### TASK INSTRUCTIONS
Please say how many lines in the records below contain the word "agent", giving the number alone.

★ ★ ★ ★ ★

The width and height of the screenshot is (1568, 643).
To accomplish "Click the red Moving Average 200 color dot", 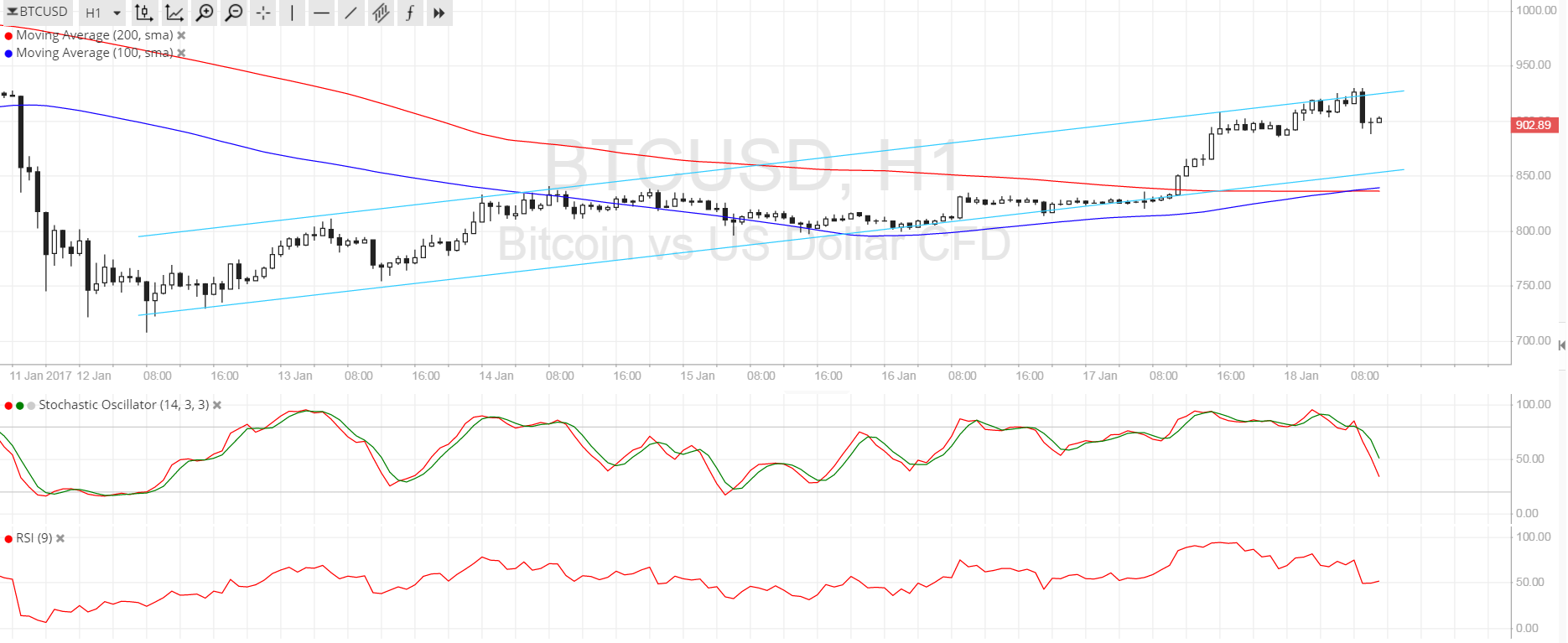I will point(8,35).
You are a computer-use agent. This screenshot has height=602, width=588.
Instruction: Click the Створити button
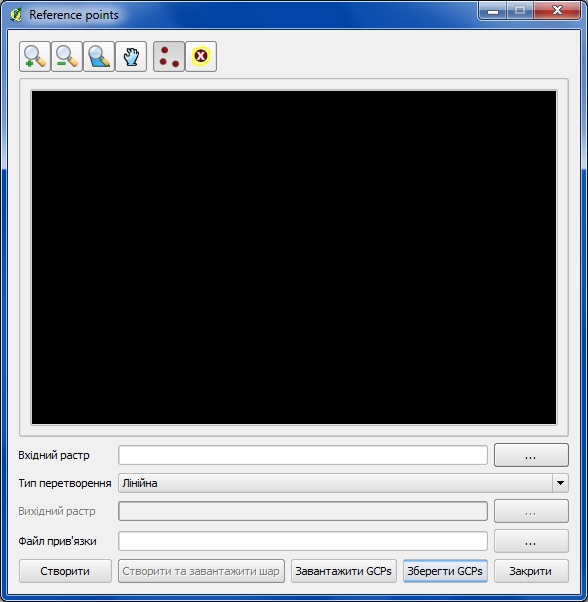pyautogui.click(x=65, y=571)
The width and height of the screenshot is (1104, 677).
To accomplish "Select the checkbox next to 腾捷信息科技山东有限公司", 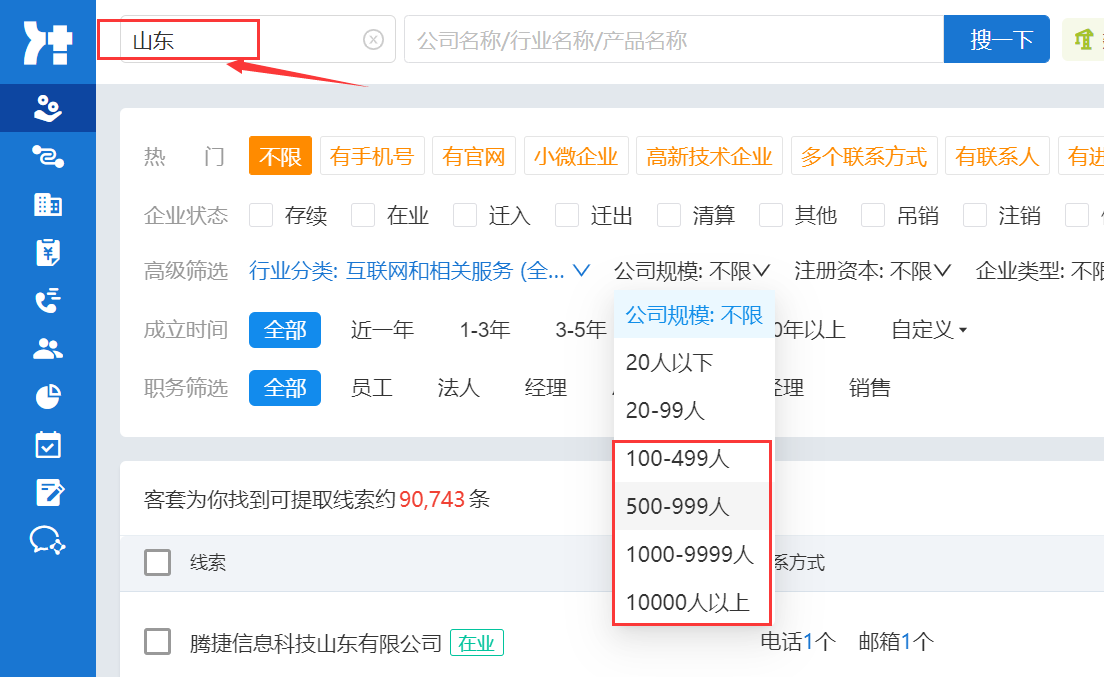I will 157,642.
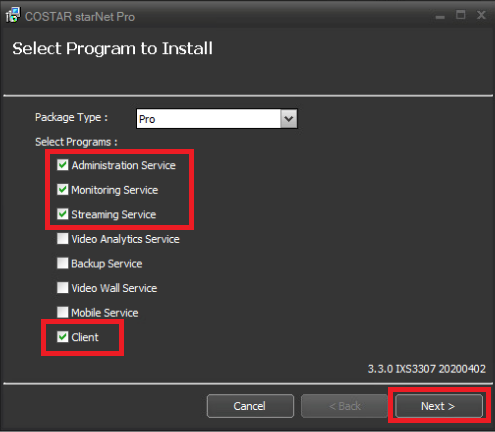Cancel the installation
Image resolution: width=495 pixels, height=432 pixels.
click(250, 406)

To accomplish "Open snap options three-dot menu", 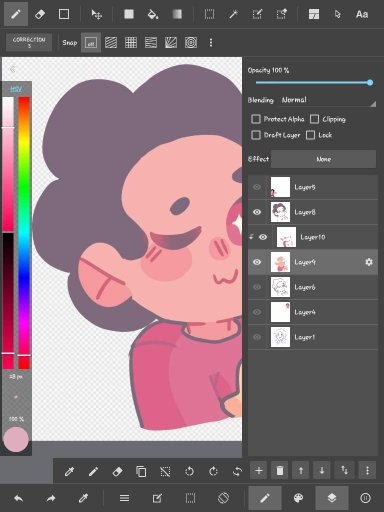I will (x=211, y=43).
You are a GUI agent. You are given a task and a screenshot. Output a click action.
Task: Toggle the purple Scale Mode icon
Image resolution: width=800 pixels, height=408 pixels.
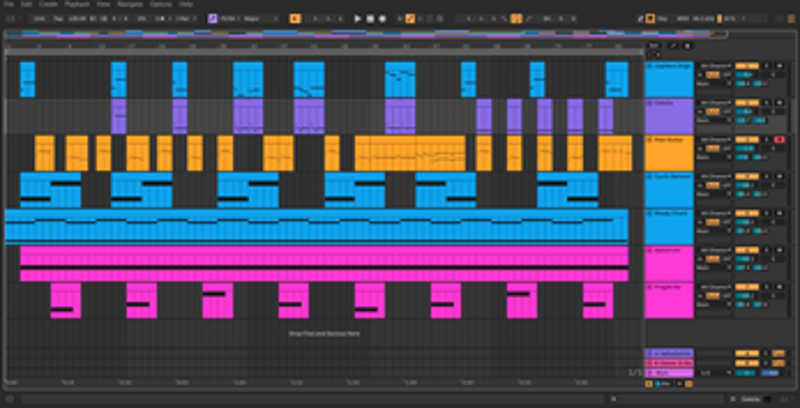tap(212, 18)
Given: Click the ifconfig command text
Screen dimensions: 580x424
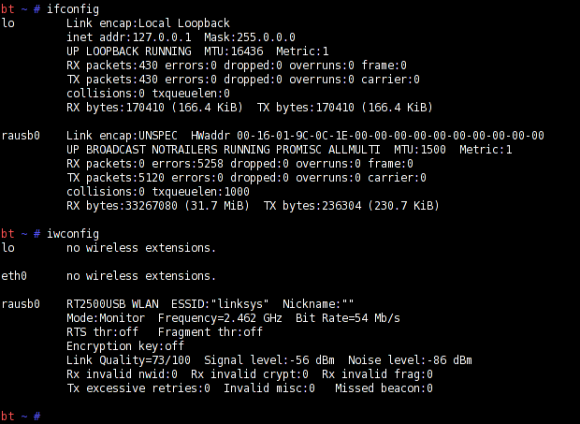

★ ★ ★ ★ ★

### WRITTEN SOLUTION
2